┌─ Article
In this study, we developed a single-step PG purification combining wet grinding with chemical conditioning at room temperature, utilizing a composite additive system of acetic acid, sorbitan oleate, calcium carbonate, gelatin, and γ-aminopropyltriethoxysilane in precisely controlled proportions during aqueous, achieving simultaneous whiteness enhancement and impurity removal; in which the specific additives were designed to combine wet grinding and conditioning. To reveal the accelerated refinement effect of this combined method, particle distribution, surface charges characteristics, and morphology were investigated using dynamic light scattering (DLS), zeta potential measurements, and scanning electron microscopy (SEM). Using Fourier transform infrared spectroscopy (FTIR), thermogravimetric analysis (TGA), and X-ray diffraction (XRD), we verified the presence of residual calcium carbonate, impurities in phosphogypsum, and changes in crystal structure, collectively demonstrating the method’s stability and efficacy. Whiteness tests, inductively coupled plasma emission spectroscopy (ICP), and X-ray fluorescence spectroscopy (XRF) were conducted to evaluate the purification effect of PG and analyze the purification mechanism. This work establishes a fast and energy efficient room-temperature purification protocal for PG, achieving exceptional purification performance while laying the foundation for its future large-scale utilization and high-value applications.

2  Raw Materials and Test Methods

2.1 Raw Materials

The PG sample used in this study, with a paticle size of 75 µm and whiteness of 32.9%, was obtained from a phosphate fertilizer plant in Hubei Province following preliminary neutralization treatment. Sorbitan oleate (99%), gelatin (99%), γ-aminopropyltriethoxysilane (98%), calcium carbonate (99%), and acetic acid (99%) were purchased from Sigma-Aldrich (St. Louis, MO, USA). Deionized water was produced in the laboratory.

2.2 Purifying Process of PG through Wet-Grinding and Microenvironment Conditioning

A pre-mixed blend of 30 g dried PG and 0.2 g calcium carbonate powder was transferred into a zirconia tank in a planetary ball mill [38,39]. Separately, 0.9 g gelatin was dissolved in 45 g deionized water with prior dispersion. In parallel, 2.4 g acetic acid, 0.3 g sorbitan oleate, and 0.3 g γ-aminopropyltriethoxysilane were slowly mixed into another 45 g deionized water. Finally, these mixed solutions were poured into the tank along with 210 g agate balls and for continuous room-temperature milling (50 min). The purified PG obtained after sieving and drying was designated as cp-PG. For the experimental comparison, two control samples were prepared using distinct additive combinations: the raw PG ground with calcium carbonate, acetic acid, and sorbitan oleate (c-PG); the raw PG ground with gelatin, γ-aminopropyltriethoxysilane, acetic acid, and sorbitan oleate (g-PG).
└─
┌─ Data for this task
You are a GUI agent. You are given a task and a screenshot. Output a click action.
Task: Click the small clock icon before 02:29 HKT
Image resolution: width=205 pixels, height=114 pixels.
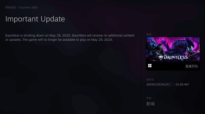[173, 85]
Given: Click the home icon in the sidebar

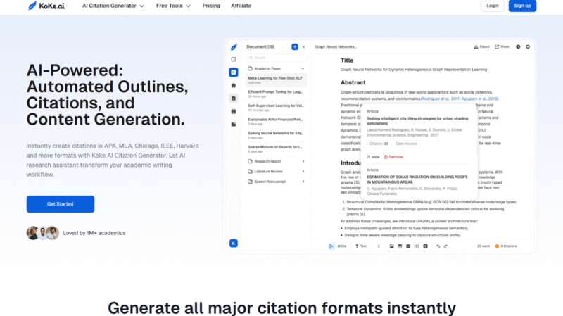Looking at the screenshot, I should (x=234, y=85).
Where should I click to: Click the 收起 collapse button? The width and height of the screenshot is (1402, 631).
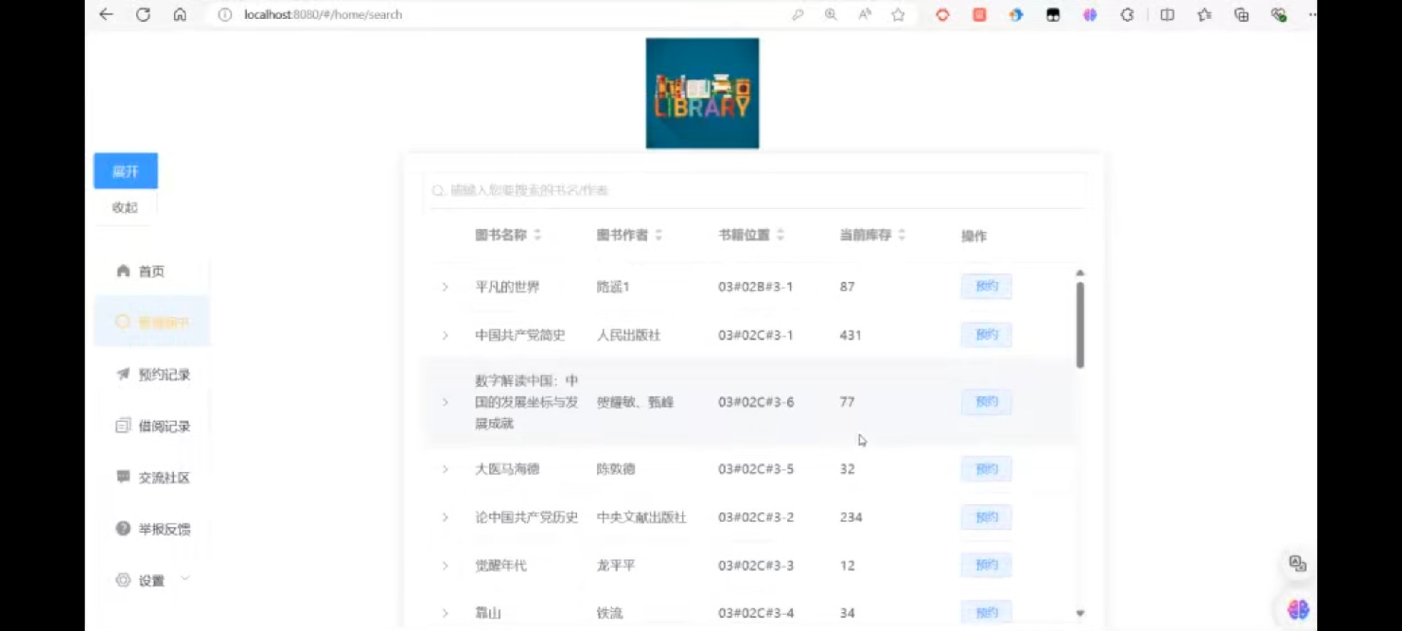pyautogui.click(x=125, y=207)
└─
▶ **Given exercise A**
Determine whether each statement below agrees with the phosphogypsum purification text. Answer yes or no for each, and quote the deciding words of the text exactly.
(i) The PG sample had a whiteness of 32.9% before treatment.
(ii) The milling step of the purification process lasted 90 minutes.
(iii) The control sample designated g-PG was ground without gelatin.
▶ **Given exercise B**
Express the lines of the records as a Markdown table with the columns Row and Line. Start at the line containing "Where should I" and end at the close of the records, omit blank lines, and leave out the pictures.

▶ **Task result A**
(i) Yes: "with a paticle size of 75 µm and whiteness of 32.9%"
(ii) No: "continuous room-temperature milling (50 min)"
(iii) No: "the raw PG ground with gelatin, γ-aminopropyltriethoxysilane, acetic acid, and sorbitan oleate (g-PG)"

▶ **Task result B**
| Row | Line |
|---|---|
| 1 | Where should I click to: Click the 收起 collapse button? The width and height of the screenshot is (1402, 631). |
| 2 | pyautogui.click(x=125, y=207) |